▸ Records to process:
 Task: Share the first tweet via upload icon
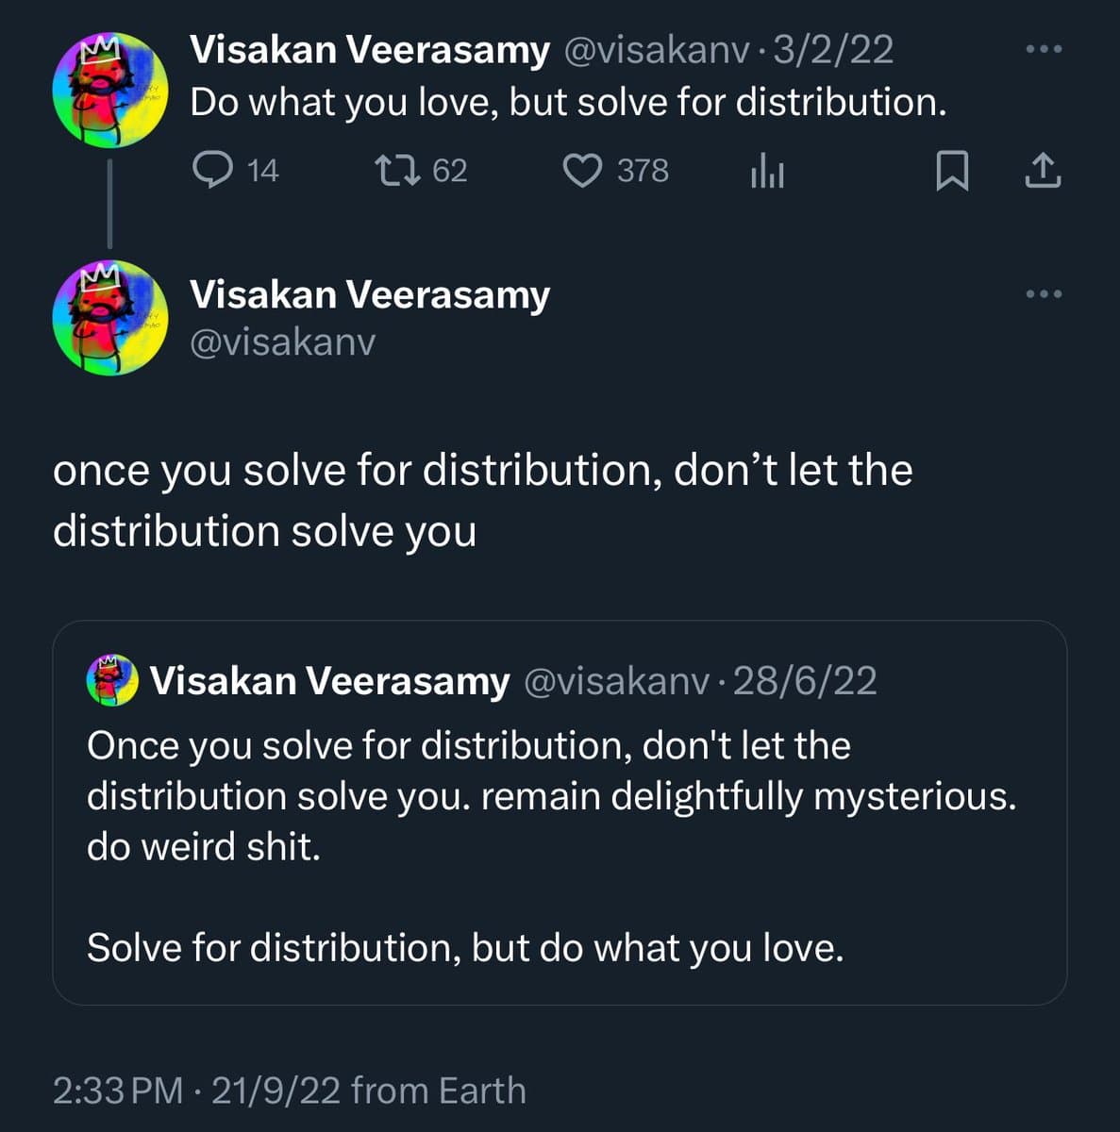point(1043,171)
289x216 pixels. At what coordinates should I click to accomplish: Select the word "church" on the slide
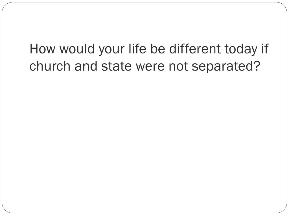pyautogui.click(x=50, y=66)
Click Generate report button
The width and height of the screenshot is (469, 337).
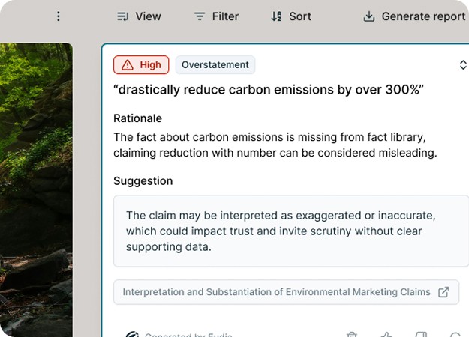pos(414,16)
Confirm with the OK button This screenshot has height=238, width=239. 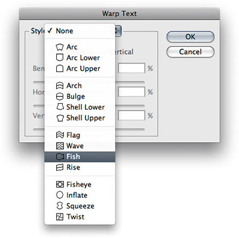coord(190,37)
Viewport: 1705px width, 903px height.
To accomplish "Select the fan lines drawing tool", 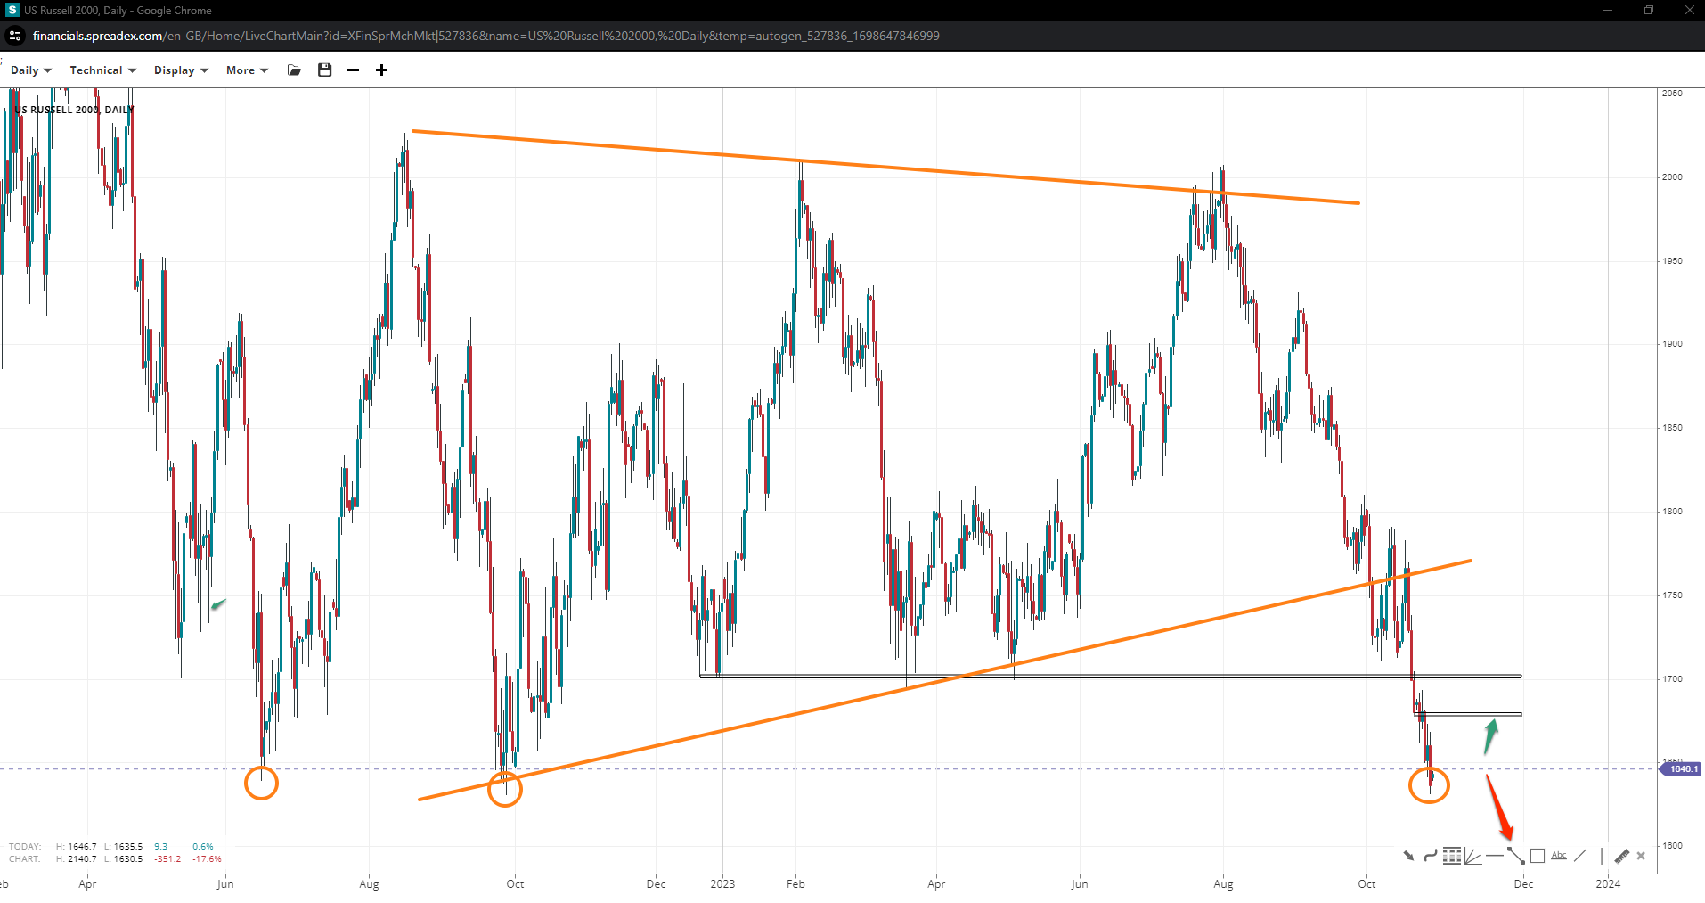I will click(1473, 856).
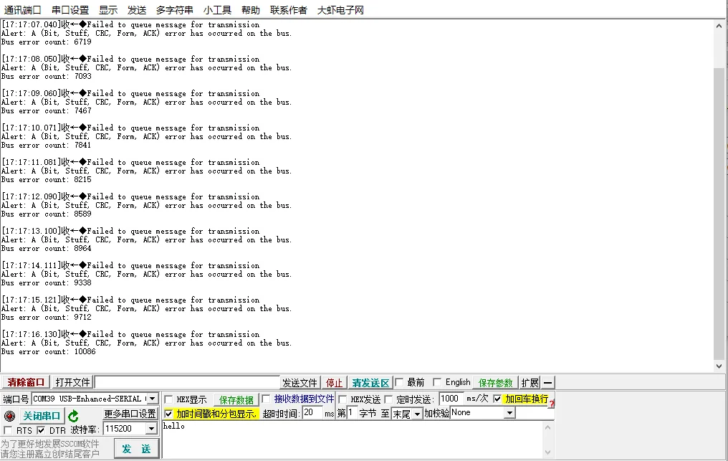728x461 pixels.
Task: Click scrollbar down arrow in log area
Action: click(719, 367)
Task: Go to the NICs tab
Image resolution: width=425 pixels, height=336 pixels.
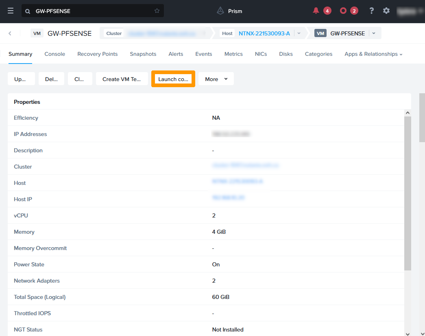Action: 261,54
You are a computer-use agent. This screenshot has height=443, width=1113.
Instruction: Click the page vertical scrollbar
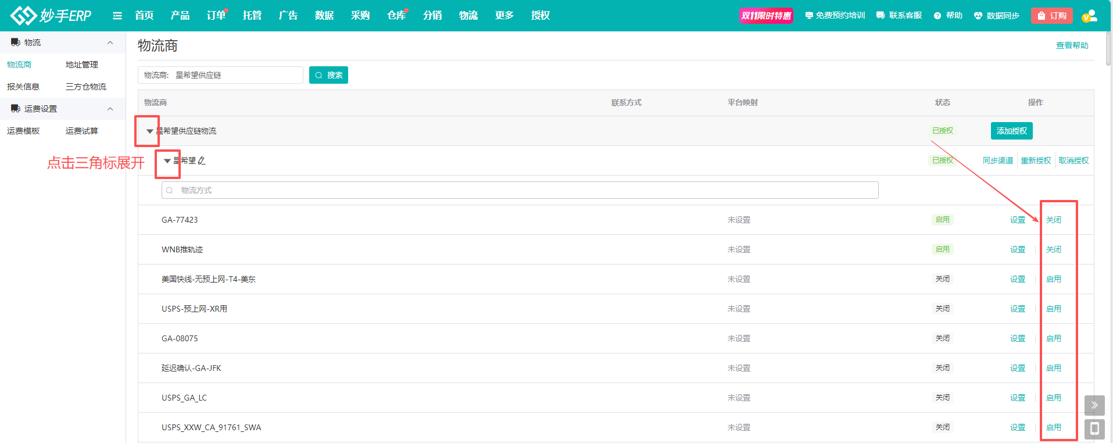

▸ What needs to be done: Rewrite the listing from its first line through the line containing "pyautogui.click(x=50, y=66)", replacing "tweet" with "post" and leaving everything else unchanged. Omit the pictures from your answer.

▸ Completed exercise:
 Task: Share the first post via upload icon
point(1043,171)
289x216 pixels. At what coordinates should I click to accomplish: Select the word "church" on the slide
pyautogui.click(x=50, y=66)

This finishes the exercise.